===== DOCUMENT PASSAGE

Giving Healthcare to the Poor Lowers Health Costs for Everyone
Expanding Medicaid allows low-income people to move into the workforce
July 24, 2012
The federal government has long allowed many states to let lapse basic healthcare for the poor, even as states handed out billions in unnecessary corporate tax breaks. Meanwhile, the middle class picks up the cost of providing care to the uninsured through taxes given to hospitals for uncompensated care and higher insurance costs.
Under the Affordable Care Act, President Barack Obama finally attempted to meet the challenge of stopping these hidden middle-class costs. By expanding Medicaid eligibility to 133 percent of the federal poverty level (or $25,390 for a family of three in 2012: two adults each working about 30 hours a week at minimum wage), very low-income people can move into the workforce without fear of losing coverage for their children. Simultaneously, the hidden tax of uninsured care and higher private insurance costs will decline as the population receives more preventive and primary care in place of ultra-costly emergency room treatments.
Expansion of Medicaid in Florida is estimated to cost $2.2 billion per year over the next decade, with nearly all of the expense—about $2 billion a year—available from the federal government. However, the middle class and those with private insurance already pick up that cost because it's currently received through high-cost hospital care.

==========
===== DATA SHOWN

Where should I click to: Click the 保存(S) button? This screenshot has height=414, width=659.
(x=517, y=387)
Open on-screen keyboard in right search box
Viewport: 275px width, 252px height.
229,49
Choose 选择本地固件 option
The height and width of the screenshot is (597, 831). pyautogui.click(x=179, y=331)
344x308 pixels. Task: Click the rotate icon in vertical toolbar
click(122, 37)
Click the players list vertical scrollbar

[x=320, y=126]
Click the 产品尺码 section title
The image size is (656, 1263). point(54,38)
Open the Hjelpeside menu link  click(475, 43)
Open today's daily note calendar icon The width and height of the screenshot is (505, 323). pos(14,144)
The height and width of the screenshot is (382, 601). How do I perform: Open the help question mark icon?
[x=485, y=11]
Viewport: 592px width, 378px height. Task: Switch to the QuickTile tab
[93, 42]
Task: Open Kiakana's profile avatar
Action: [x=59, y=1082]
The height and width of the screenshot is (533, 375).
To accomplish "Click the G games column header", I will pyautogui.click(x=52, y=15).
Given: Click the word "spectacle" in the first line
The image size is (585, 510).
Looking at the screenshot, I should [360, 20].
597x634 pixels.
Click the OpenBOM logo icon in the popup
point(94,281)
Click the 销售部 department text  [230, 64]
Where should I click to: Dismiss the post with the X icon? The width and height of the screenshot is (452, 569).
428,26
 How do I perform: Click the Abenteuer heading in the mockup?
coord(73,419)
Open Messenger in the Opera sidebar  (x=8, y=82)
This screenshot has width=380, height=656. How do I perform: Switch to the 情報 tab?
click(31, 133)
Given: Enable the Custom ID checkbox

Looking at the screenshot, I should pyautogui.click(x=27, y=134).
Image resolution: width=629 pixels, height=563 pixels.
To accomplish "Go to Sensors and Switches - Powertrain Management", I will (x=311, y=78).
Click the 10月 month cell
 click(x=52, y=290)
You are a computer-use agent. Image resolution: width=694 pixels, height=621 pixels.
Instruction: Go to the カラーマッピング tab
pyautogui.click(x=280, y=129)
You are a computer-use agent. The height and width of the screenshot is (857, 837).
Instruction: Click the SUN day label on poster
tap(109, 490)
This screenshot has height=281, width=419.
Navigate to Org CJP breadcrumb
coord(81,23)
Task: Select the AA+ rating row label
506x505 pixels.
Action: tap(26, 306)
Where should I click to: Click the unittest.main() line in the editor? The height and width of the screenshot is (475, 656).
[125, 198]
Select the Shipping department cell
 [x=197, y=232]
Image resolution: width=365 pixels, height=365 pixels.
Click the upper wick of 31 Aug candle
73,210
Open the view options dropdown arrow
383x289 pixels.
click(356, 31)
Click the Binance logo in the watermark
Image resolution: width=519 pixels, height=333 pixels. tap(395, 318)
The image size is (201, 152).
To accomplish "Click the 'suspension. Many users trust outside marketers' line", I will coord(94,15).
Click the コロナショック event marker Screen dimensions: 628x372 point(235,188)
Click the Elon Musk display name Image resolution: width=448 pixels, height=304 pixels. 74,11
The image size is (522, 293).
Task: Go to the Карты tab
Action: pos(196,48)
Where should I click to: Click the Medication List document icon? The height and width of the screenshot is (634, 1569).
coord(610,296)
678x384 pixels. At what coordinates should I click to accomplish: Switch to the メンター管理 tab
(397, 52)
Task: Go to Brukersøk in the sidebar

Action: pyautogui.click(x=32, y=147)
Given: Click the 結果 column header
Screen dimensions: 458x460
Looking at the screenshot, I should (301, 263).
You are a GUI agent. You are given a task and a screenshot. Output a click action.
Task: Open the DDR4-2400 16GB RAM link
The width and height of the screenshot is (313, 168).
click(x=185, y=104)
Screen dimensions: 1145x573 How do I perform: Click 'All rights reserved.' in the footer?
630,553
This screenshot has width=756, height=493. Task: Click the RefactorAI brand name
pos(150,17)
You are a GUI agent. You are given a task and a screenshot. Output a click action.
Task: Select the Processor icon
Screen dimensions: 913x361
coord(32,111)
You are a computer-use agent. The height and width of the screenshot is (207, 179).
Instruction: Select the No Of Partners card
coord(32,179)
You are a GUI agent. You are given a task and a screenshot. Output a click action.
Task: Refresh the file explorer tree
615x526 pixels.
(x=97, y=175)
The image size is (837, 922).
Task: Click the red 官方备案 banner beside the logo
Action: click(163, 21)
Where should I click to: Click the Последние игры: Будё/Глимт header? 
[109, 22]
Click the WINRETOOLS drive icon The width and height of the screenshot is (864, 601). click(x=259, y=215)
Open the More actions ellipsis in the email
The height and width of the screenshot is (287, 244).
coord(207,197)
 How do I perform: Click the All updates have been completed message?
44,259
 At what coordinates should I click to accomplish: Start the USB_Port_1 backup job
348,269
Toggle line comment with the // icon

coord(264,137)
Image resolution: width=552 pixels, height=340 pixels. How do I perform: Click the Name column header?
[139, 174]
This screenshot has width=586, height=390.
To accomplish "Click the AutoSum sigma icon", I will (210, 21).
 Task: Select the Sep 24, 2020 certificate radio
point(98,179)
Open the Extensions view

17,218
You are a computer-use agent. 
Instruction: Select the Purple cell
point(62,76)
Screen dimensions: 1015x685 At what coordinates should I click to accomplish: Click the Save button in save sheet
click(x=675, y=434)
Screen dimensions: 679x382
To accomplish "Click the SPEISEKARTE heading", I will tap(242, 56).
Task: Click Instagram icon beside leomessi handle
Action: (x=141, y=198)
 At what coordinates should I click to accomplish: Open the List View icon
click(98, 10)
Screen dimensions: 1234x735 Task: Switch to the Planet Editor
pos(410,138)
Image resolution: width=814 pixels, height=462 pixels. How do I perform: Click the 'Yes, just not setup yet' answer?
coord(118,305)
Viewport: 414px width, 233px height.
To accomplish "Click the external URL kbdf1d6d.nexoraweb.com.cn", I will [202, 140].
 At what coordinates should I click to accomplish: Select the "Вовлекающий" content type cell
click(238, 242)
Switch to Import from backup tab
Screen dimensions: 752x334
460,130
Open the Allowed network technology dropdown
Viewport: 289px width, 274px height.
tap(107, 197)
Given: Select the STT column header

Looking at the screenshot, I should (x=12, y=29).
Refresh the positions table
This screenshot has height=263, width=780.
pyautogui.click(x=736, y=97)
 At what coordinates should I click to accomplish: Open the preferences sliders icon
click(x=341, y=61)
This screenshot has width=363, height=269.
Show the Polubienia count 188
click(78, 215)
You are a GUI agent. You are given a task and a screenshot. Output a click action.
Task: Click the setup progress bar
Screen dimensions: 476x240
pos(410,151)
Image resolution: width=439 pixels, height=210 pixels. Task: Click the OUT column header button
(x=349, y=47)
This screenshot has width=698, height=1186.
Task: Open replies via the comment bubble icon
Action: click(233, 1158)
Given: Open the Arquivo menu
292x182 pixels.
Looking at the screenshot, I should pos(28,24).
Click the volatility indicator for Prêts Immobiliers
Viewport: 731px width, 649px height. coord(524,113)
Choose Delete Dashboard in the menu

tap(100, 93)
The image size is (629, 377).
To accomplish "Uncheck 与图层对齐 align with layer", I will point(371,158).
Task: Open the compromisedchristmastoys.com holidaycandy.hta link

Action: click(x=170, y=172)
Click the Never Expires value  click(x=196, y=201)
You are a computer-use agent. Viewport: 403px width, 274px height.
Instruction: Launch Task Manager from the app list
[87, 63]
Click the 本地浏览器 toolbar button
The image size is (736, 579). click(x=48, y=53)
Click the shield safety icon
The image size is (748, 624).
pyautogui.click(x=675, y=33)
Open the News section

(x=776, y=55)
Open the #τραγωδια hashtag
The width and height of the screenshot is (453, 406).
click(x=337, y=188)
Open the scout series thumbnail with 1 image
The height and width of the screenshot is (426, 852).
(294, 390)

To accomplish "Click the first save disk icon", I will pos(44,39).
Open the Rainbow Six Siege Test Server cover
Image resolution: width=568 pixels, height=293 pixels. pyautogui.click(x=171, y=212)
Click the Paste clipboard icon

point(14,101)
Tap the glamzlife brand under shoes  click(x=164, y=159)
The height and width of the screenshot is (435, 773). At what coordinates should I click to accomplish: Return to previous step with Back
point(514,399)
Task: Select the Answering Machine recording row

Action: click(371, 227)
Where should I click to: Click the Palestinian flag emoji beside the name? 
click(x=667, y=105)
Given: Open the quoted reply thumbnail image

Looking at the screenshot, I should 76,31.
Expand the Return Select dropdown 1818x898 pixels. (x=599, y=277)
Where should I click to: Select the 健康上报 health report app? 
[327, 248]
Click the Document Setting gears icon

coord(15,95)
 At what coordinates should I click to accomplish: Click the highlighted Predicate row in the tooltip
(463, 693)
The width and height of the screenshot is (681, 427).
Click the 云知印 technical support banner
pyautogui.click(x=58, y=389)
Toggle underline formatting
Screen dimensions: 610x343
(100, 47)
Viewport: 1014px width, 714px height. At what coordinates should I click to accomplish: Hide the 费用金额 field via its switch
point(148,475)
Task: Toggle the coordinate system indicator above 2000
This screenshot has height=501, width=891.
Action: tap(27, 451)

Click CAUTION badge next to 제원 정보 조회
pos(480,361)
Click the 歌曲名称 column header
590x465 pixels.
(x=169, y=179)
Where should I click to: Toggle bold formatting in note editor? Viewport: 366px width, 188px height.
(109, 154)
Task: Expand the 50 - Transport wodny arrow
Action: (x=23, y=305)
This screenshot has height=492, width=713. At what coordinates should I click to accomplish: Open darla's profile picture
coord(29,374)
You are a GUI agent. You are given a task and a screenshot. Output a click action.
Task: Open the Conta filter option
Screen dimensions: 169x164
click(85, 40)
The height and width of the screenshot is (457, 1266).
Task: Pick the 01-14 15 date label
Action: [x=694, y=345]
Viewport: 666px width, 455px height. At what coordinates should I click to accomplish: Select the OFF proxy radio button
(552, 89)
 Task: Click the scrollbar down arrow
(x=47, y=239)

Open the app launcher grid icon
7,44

==========

* [BRIEF] In the article on Medicaid expansion, what is the estimated yearly cost of expanding Medicaid in Florida over the next decade?

* [ANSWER TO THE EXERCISE] About $2.2 billion per year, with nearly all of it, about $2 billion a year, available from the federal government.